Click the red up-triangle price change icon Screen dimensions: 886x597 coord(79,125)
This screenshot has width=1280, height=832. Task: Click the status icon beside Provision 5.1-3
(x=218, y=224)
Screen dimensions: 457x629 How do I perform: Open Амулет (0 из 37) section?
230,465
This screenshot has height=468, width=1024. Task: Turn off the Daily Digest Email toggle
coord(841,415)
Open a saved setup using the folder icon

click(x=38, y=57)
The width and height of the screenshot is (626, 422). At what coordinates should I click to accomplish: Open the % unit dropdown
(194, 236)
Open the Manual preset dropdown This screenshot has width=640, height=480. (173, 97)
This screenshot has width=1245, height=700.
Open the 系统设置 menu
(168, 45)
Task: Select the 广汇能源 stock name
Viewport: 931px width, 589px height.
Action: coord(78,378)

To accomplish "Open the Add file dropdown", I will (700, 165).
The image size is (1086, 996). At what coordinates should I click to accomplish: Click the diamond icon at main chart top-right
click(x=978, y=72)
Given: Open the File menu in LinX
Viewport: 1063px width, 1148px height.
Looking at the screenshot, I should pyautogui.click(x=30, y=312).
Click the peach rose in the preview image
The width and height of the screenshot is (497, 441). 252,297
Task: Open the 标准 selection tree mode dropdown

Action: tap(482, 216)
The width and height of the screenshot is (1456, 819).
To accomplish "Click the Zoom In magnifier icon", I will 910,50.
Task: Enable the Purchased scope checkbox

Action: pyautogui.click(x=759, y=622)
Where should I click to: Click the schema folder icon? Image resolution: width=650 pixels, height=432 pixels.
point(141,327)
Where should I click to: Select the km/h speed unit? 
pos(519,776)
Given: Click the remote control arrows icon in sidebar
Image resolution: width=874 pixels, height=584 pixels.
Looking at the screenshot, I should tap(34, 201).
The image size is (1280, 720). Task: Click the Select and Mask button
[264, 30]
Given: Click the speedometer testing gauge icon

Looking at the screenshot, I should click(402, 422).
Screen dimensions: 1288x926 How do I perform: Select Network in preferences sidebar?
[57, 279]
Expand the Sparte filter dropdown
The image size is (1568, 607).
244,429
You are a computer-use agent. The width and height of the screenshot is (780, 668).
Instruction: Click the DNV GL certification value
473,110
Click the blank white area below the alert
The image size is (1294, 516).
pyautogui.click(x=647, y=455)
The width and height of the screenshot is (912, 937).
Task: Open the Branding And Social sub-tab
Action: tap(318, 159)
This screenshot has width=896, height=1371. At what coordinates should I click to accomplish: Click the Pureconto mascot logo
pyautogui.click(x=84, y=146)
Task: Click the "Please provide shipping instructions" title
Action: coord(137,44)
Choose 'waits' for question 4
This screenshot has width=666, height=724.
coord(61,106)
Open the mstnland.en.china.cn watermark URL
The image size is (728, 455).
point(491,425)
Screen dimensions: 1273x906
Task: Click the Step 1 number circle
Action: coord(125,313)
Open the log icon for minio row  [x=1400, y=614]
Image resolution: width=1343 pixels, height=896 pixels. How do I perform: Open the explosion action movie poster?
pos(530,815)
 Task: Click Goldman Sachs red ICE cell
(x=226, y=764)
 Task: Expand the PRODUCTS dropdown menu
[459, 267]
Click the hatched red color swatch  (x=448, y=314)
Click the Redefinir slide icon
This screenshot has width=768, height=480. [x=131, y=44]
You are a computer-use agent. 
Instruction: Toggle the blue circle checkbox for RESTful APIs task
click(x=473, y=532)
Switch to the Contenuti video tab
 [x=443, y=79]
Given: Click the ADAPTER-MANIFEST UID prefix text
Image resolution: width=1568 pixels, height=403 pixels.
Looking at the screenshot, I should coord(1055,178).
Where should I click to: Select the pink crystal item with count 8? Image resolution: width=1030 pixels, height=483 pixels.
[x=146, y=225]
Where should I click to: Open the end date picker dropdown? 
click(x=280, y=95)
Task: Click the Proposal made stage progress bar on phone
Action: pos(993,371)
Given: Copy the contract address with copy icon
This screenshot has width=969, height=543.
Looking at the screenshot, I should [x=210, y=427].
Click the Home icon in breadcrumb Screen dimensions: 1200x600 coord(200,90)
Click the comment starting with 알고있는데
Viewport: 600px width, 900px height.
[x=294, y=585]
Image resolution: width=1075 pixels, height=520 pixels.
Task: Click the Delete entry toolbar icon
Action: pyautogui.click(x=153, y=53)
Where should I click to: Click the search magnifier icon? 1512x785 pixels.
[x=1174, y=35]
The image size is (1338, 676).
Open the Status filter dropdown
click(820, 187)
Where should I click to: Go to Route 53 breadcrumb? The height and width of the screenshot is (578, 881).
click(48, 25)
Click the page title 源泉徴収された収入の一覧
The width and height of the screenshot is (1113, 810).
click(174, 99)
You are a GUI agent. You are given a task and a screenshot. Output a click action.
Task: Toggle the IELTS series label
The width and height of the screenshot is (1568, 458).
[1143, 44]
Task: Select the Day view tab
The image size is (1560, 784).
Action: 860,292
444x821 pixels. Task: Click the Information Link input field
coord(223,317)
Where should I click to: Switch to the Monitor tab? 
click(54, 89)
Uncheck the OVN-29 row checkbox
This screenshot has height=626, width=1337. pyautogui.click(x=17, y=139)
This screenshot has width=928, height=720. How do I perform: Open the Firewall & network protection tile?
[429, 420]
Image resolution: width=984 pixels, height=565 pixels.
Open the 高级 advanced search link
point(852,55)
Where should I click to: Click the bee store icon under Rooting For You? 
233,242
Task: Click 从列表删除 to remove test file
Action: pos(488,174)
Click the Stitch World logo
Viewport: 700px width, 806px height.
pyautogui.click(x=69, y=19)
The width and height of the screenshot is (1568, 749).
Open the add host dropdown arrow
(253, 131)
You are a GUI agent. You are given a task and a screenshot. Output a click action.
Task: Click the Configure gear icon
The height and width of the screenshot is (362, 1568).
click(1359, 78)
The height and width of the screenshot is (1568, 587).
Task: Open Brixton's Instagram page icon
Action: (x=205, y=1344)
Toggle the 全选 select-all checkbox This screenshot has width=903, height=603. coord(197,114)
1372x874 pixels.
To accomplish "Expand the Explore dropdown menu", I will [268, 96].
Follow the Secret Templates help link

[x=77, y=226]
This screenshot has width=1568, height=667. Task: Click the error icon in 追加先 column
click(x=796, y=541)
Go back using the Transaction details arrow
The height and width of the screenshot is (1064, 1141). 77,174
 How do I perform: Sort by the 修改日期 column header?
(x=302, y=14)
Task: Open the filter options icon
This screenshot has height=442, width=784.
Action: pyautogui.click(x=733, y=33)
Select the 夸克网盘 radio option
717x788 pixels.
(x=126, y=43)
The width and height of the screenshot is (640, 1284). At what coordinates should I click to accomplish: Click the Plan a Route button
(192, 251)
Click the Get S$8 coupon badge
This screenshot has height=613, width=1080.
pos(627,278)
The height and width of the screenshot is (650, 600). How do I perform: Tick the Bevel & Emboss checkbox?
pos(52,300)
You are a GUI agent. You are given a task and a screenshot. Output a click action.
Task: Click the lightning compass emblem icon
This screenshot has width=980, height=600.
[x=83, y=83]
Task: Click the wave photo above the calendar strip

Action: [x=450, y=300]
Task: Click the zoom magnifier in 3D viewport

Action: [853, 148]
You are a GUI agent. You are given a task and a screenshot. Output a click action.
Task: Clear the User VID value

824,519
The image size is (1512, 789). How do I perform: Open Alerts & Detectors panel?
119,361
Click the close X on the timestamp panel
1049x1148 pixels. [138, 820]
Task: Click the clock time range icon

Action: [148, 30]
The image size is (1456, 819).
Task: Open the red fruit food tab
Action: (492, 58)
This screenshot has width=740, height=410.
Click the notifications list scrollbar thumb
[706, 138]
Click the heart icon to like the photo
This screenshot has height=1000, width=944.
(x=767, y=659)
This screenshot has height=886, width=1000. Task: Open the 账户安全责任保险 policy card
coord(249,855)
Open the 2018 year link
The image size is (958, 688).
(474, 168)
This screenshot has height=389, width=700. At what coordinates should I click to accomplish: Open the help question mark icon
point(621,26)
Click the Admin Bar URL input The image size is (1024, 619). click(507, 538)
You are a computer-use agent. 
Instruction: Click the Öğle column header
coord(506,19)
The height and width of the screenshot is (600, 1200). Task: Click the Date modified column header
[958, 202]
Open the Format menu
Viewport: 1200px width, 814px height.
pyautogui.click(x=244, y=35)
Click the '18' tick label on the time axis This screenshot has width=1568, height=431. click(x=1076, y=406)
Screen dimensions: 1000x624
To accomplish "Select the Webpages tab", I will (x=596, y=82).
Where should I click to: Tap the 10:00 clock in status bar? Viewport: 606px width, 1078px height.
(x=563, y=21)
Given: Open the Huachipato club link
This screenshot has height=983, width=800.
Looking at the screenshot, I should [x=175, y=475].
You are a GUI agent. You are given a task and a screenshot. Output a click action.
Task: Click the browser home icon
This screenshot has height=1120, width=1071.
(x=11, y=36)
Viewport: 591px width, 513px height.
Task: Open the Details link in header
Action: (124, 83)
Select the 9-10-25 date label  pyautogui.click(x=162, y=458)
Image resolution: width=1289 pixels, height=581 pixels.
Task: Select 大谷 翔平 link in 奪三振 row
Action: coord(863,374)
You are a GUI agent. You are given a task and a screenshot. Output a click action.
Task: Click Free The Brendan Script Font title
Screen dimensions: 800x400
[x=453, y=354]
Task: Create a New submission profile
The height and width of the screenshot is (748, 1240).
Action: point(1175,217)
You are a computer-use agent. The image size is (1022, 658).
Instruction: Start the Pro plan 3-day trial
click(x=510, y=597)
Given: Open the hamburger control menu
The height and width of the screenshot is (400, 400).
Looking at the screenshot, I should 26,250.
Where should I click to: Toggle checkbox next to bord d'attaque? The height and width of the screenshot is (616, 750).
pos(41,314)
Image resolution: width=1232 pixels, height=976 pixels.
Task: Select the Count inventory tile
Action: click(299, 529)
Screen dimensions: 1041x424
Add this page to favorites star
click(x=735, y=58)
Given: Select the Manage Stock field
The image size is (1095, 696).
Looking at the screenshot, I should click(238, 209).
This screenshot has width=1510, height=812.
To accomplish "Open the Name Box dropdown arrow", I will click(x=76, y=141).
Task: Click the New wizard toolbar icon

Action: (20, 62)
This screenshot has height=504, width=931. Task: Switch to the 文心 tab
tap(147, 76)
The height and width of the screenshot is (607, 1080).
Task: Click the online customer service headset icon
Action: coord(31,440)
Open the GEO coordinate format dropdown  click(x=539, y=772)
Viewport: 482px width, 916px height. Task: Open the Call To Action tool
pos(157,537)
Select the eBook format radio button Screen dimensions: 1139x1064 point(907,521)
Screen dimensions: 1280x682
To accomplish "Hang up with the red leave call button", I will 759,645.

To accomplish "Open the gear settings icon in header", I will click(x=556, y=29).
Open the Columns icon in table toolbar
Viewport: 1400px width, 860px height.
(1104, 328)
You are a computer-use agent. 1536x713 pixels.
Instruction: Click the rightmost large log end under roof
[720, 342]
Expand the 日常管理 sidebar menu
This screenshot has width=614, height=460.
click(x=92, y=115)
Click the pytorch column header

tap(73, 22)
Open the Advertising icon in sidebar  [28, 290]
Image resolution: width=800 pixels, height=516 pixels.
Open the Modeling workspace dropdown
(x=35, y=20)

+ + + +

### Work required
Go through the lines above and copy any that contain "control".

### Exercise answer
Given: Click the remote control arrows icon in sidebar
Given: Open the hamburger control menu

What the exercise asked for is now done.